Rohingya, yang dianggap sebagai orang luar oleh militer dan juga banyak penduduk Buddha di Rakhine, telah lama mengalami penganiayaan di Myanmar, termasuk serangan militer brutal yang menyebabkan sekitar 750.000 anggota masyarakat mengungsi ke Bangladesh pada 2017.
Tindakan keras tersebut kini menjadi subjek kasus genosida di Mahkamah Internasional (ICJ).
BROUK, dalam laporan barunya, mengatakan bahwa 600.000 orang Rohingya yang masih berada di Rakhine menghadapi peningkatan penganiayaan setelah pertempuran antara militer dan AA kembali terjadi pada Oktober lalu. Militer, yang merebut kekuasaan dalam kudeta pada Februari 2021, membuat Rohingya di daerah-daerah di bawah kendali mereka mengalami “kematian perlahan” dengan merampas sumber daya yang sangat diperlukan untuk bertahan hidup -termasuk makanan, air, tempat tinggal, sanitasi, dan perawatan medis- serta secara paksa merekrut anggota masyarakat, termasuk anak-anak, dan mengirimkan mereka ke garis depan untuk berperang melawan AA, katanya.

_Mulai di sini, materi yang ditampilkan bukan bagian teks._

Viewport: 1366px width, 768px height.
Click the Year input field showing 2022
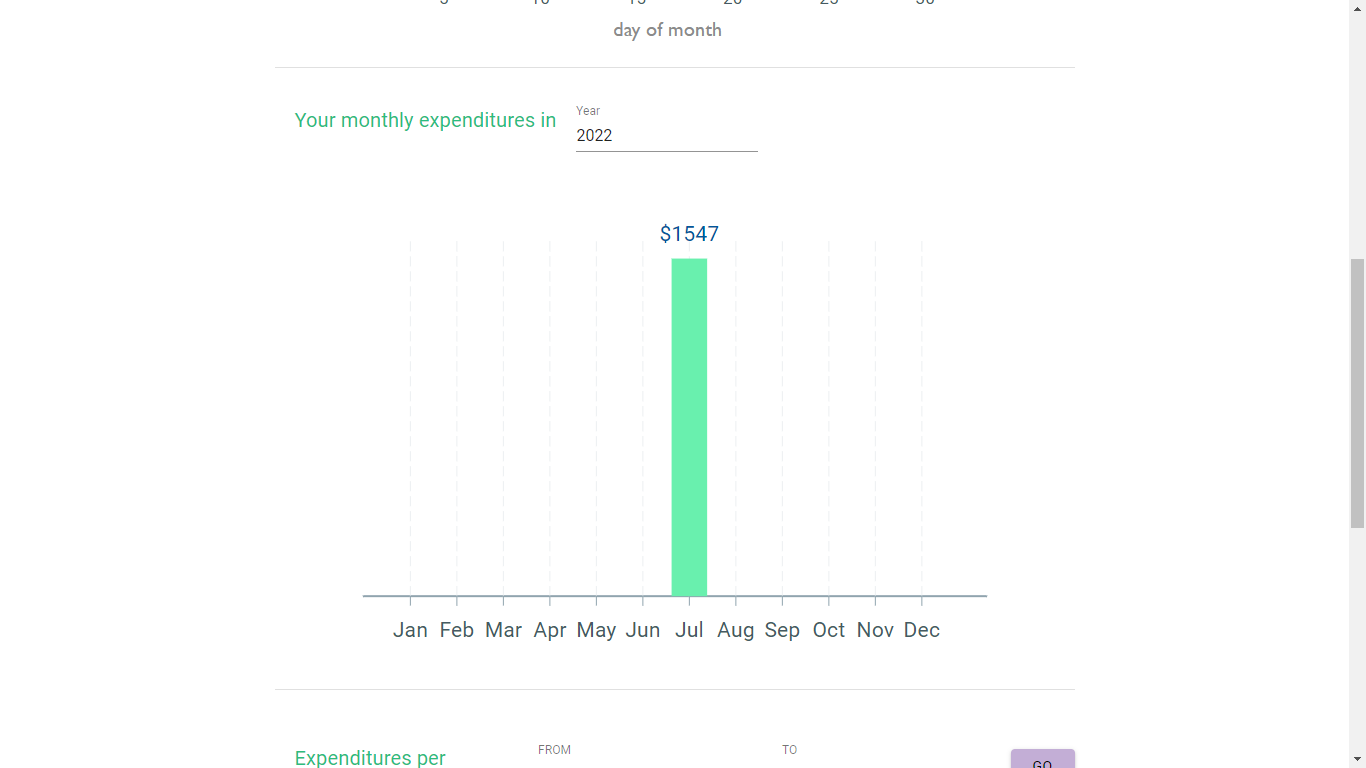pyautogui.click(x=666, y=136)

Baik militer maupun AA telah melakukan kejahatan perang terhadap Rohingya, kata BROUK, termasuk “pembunuhan, penyiksaan, perlakuan kejam, eksekusi di luar hukum, kekerasan seksual, pemerkosaan, penyanderaan, wajib militer dan penggunaan anak-anak, perampasan, dan sengaja menyerang warga sipil”.
“Rohingya yang tersisa di Negara Bagian Rakhine menghadapi kematian yang cepat karena dibunuh oleh militer Myanmar atau Tentara Arakan, atau kematian yang lambat sebagai akibat dari perampasan secara sistematis atas kebutuhan dasar kehidupan,” kata Tun Khin, presiden BROUK. “Kami menyaksikan peningkatan kekerasan yang signifikan terhadap Rohingya dan sekali lagi Dewan Keamanan PBB hanya diam saja dan tidak melakukan apa-apa.”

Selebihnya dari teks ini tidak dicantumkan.